Bagaimana jika setelah ini Arsha jadi dibenci oleh banyak orang?

Sebelum air matanya sempat mengalir turun, sebuah tangan sudah lebih dulu menggenggam tangannya dan menarik Arsha menjauh dari Cakra dan juga Akas. Arsha disembunyikan di belakang tubuh kokoh Bian, laki-laki itu sekarang sedang menatap kedua temannya dengan tatapan tak kalah tajam.

"Berhenti lo berdua," peringatnya dengan tegas.

"BUBAR!" Bian berteriak, membuat seluruh kerumunan menjadi terpecah belah dan memilih untuk menjauh daripada melihat calon ketua OSIS mereka mengamuk, walaupun masih ada beberapa dari mereka yang mengintip dan menguping dari jauh karena terlalu penasaran dengan apa yang sebenarnya tejadi.

Bian bisa merasakan tangan Arsha yang gemetar dalam genggamannya, membuatnya lantas menghela napas dan menurunkan tangannya yang tadi menggenggam lengan gadis itu jadi beralih menggenggam tangannya secara langsung.

"Balik lo berdua, jangan buat masalah," ujar Bian kepada dua laki-laki di hadapannya. Namun, baik Cakra maupun Akas masih bergeming di tempatnya, saling tatap tanpa mau mengindahkan perintah Bian barusan. "Kalo lo berdua mau berantem, mending kita ke lapangan sekarang dan lo berdua berantem aja sama gue."

Untungnya kalimat Bian berhasil membuat keduanya tersadar.
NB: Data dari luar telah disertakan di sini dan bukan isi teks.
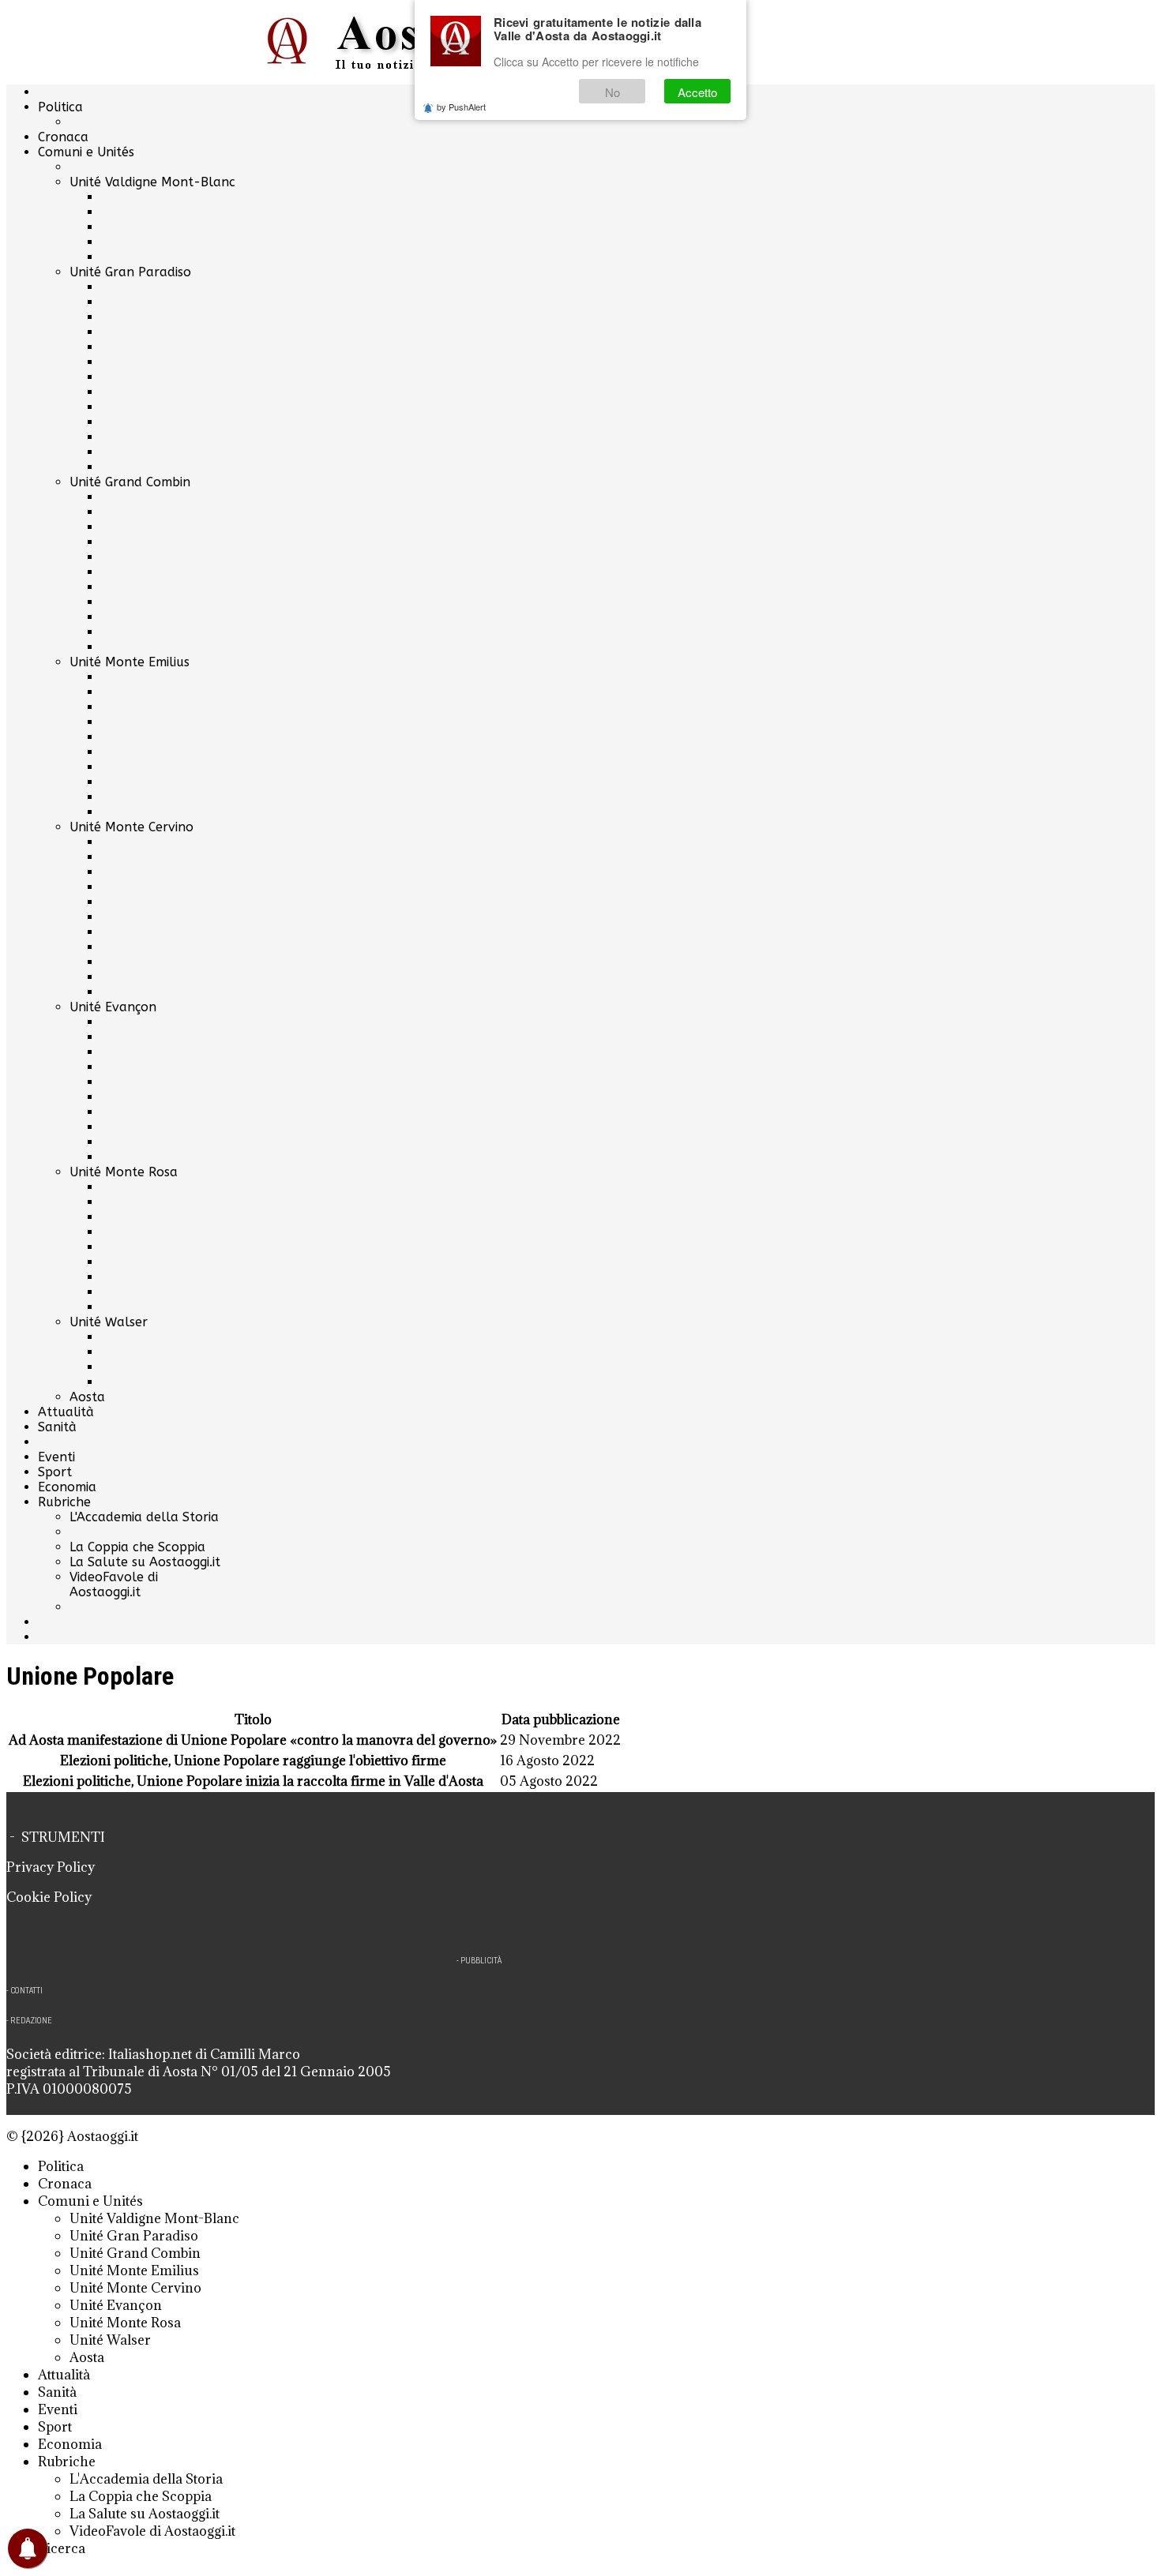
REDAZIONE (31, 2020)
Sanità (57, 1426)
Cakra akhirnya mulai berjalan menjauh tanpa mengatakan apapun, dia sempat menabrak bahu Akas dengan keras sedangkan Akas hanya bisa diam ditempatnya berdiri saat ini sembari menatap lantai.
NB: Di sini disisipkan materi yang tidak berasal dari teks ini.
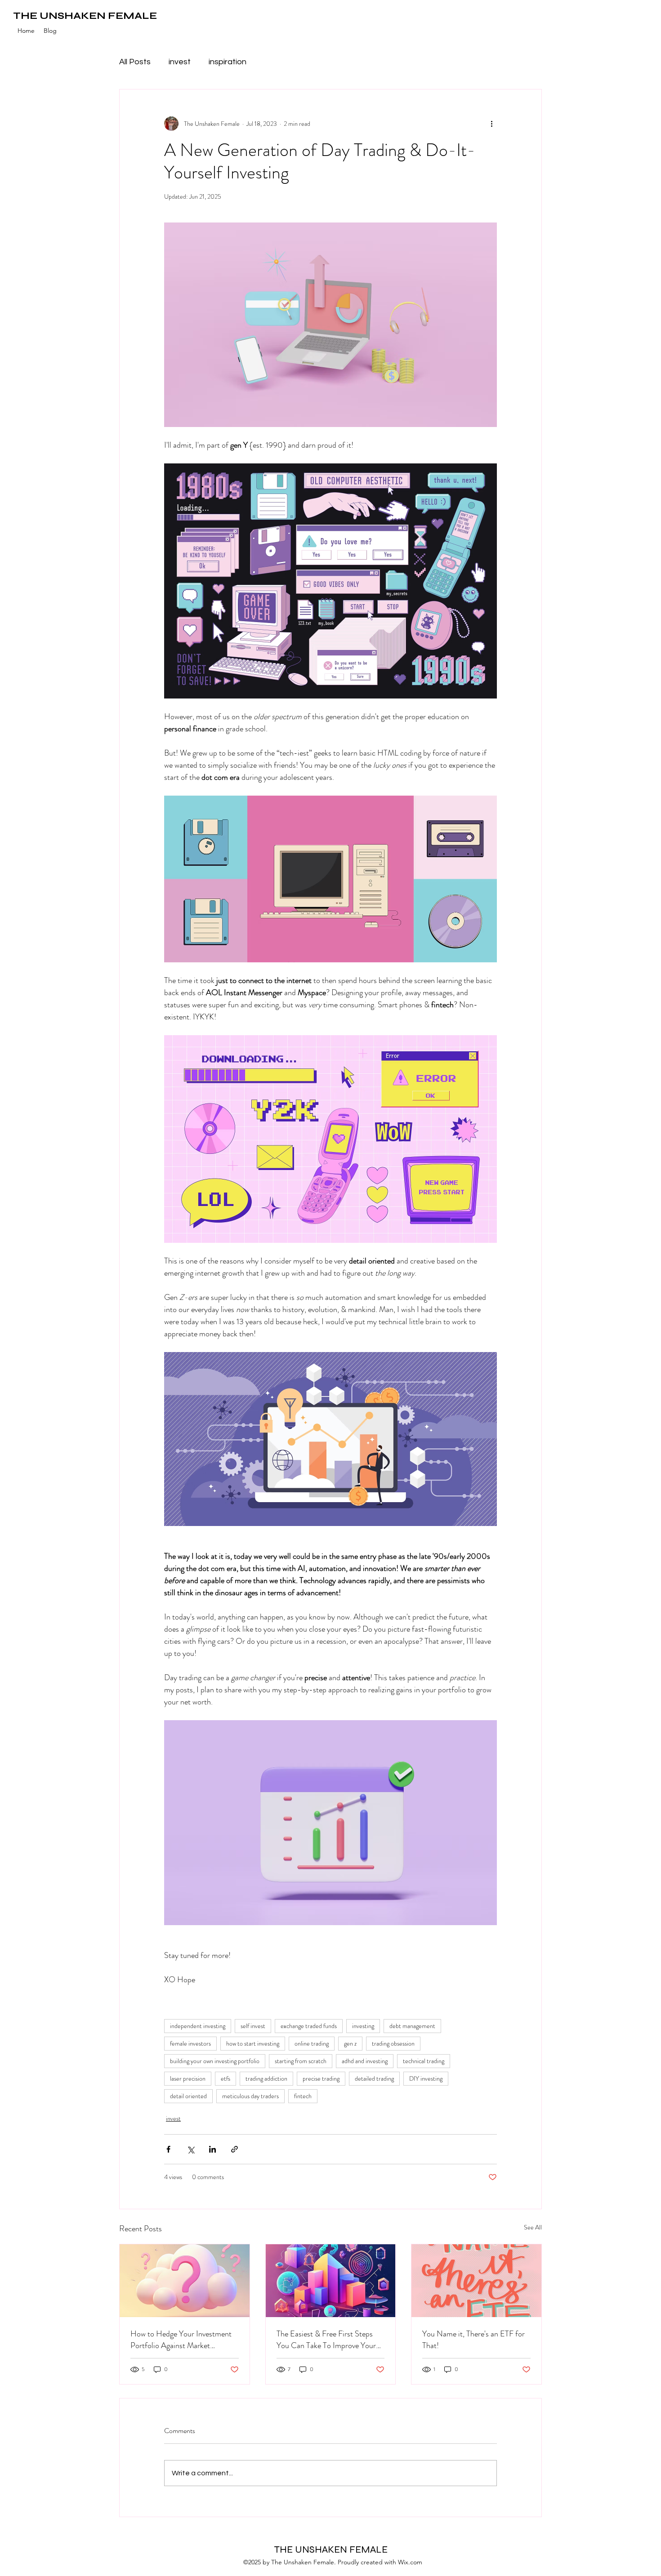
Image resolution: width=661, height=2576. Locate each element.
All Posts (135, 62)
Bian menarik Arsha untuk menjauh dari laki-laki itu, kemudian menatapnya dengan tatapan tenang. "Kamu mau pulang sama saya atau mau minta jemput aja sama orang tua kamu?" tanya Bian hati-hati, seolah tau jika Arsha dibentak sekali saja maka gadis itu pasti akan langsung menangis.

"A-aku minta jemput aja, Kak," jawab Arsha lirih.
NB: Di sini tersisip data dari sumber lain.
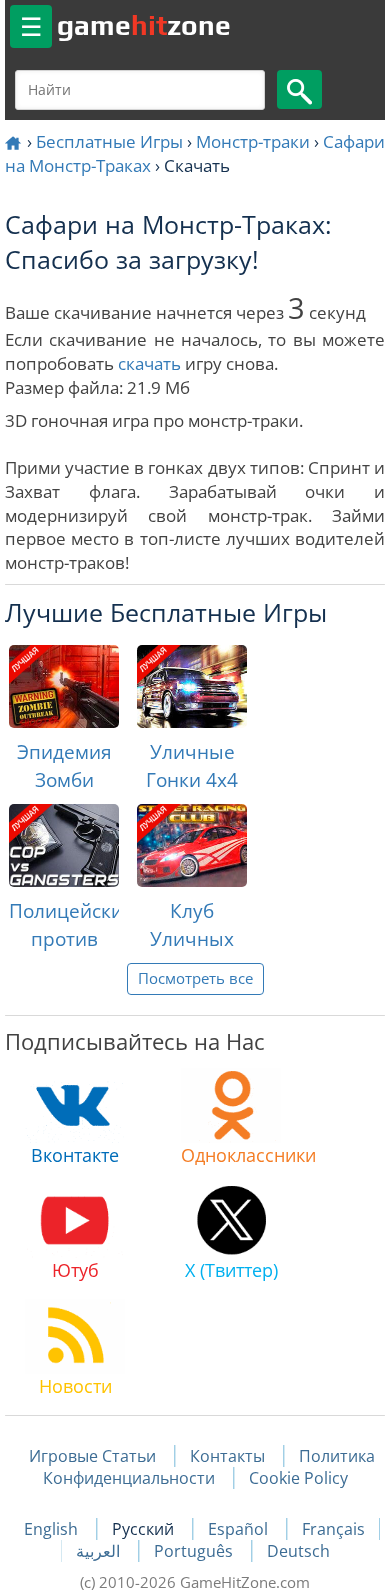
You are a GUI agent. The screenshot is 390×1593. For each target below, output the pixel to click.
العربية (100, 1551)
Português (195, 1551)
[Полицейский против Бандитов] (64, 845)
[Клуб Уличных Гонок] (192, 845)
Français (333, 1529)
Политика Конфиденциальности (209, 1467)
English (53, 1529)
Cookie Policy (298, 1478)
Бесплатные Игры (109, 141)
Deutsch (298, 1551)
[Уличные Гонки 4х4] (192, 686)
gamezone (144, 25)
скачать (149, 363)
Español (240, 1529)
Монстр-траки (253, 141)
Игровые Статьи (92, 1456)
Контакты (227, 1456)
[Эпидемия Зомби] (64, 686)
Bian mengangguk singkat, lalu tiba-tiba saja kedua tangan Arsha yang bergetar memegang lengannya dengan erat. "K-kak ... tapi tolong temenin aku ke depan." Gadis itu meminta tolong dengan suara bergetar, bahkan netranya juga lebih memilih untuk menatap lantai daripada menatap Bian yang sekarang sedang berdiri di depannya.

Arsha masih sangat takut sekarang.

Padahal Bian juga memang sudah berniat untuk menemani gadis itu menunggu sampai Ayahnya datang menjemput karena tidak mungkin Bian meninggalkan Arsha dalam keadaan seperti ini, apalagi teman-teman gadis itu sudah pulang semua. Untungnya Arsha sendiri memang meminta untuk ditemani, jadi Bian merasa bahwa tindakannya tepat dan tidak perlu menunggu lama lagi untuk Bian melepaskan genggaman tangan Arsha pada lengannya dan ganti menggenggam gadis itu sebagai jawaban.

"Yaudah, kalo gitu ayo saya temenin nungguin orang tua kamu di depan," kata Bian lembut sembari menarik pelan tangan Arsha untuk ikut pergi bersamanya.